* START Excerpted data *
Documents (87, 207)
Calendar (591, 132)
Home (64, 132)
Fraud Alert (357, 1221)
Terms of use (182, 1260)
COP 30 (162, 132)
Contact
* END Excerpted data *
§ **Written problem**
Please rewrite all the records, changing "Calendar" to "Schedule" and leaving everything else as it is.

§ **Response**
Documents (87, 207)
Schedule (591, 132)
Home (64, 132)
Fraud Alert (357, 1221)
Terms of use (182, 1260)
COP 30 (162, 132)
Contact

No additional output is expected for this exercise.